**TEXT**:

Content starts

The city didn't immediately comment. City lawyers had said in court papers this fall that the arrests were lawful and police "acted reasonably, properly, lawfully and in good faith."

The march unfurled after a restive New Year's Eve in Zuccotti Park, the lower Manhattan plaza where the anti-economic-inequality Occupy protesters had set up camp from the previous September until the city rousted them that November. Some 68 people were arrested there on that New Year's Eve when police said the protesters tore down barricades surrounding the park.

Shortly after midnight, some others set off to walk en masse to Manhattan's East Village.

A city lawyer called the march "rowdy and tumultuous" at a court date last fall, according to a transcript. But the protesters' lawsuit says they behaved peacefully and obeyed traffic laws, and police at times blocked traffic to let them cross streets safely together.

Content ends

**SOURCE DATA**:
Content starts

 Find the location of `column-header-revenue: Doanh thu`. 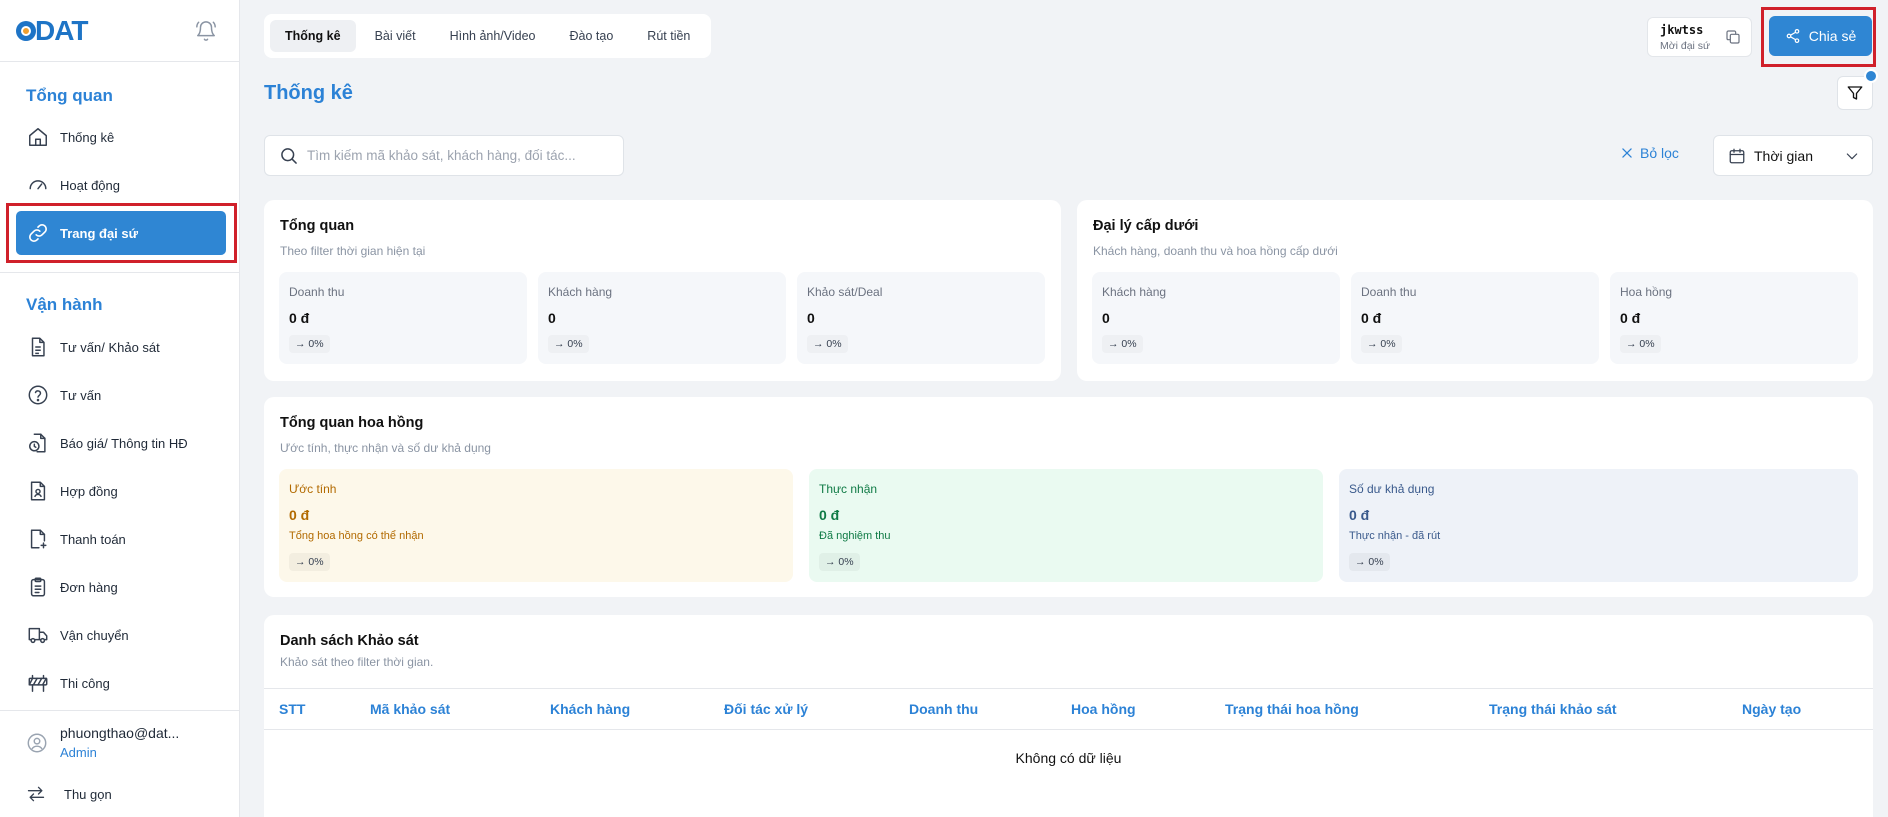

Content ends

**WRITTEN TASK A**:
Answer these questions using the passage on the Occupy march:
(i) How many people were arrested in Zuccotti Park on that New Year's Eve?
(ii) Where did some of the protesters set off to walk shortly after midnight?
(iii) What words did a city lawyer use to describe the march at a court date last fall?
**WRITTEN TASK B**: According to the passage on the Occupy march, why did police at times block traffic during the march? Answer in one to three sentences.
**WRITTEN TASK C**: Write the next part of the passage on the Occupy march, picking up after its final sentence.

**FINAL ANSWER A**:
(i) Some 68 people were arrested.
(ii) They set off for Manhattan's East Village.
(iii) The lawyer called it "rowdy and tumultuous."

**FINAL ANSWER B**: The protesters' lawsuit says police at times blocked traffic so that the marchers could cross streets safely together.

**FINAL ANSWER C**:
But then, in the East Village, officers boxed them in and made arrests, the suit says.

Video supplied by their lawyers, the firm Stecklow Cohen & Thompson, shows officers saying the demonstrators are blocking the sidewalk and will be arrested if they don't leave, while some protesters ask how they can. Some footage shows police pointing out ways the demonstrators can go; subsequent parts show arrests beginning.

Police have made more than 2,600 arrests on various charges at Occupy-related events over time. The Manhattan district attorney's office agreed to dismiss more than 78 percent of the cases. More than 400 people pleaded guilty or were convicted at trials, 11 were acquitted, and judges dismissed some other cases, according to the DA's office.

There's no official list of Occupy-related settlements, but lawyers involved track them informally. They include $230,000 that the city and Zuccotti Park's private owner are paying over allegations that a book collection was trashed when the park was cleared, and $55,000 to a man arrested while shooting video at an Occupy demonstration, according to lawyers in those cases.

In the latest settlement, the individual protesters are receiving $5,000 to $20,000 apiece, and their lawyers $333,000 for fees and costs, the attorneys said.

But to protester Jennifer Peat, 36, "the point was never the money. It was that there be consequences for the actions of the NYPD."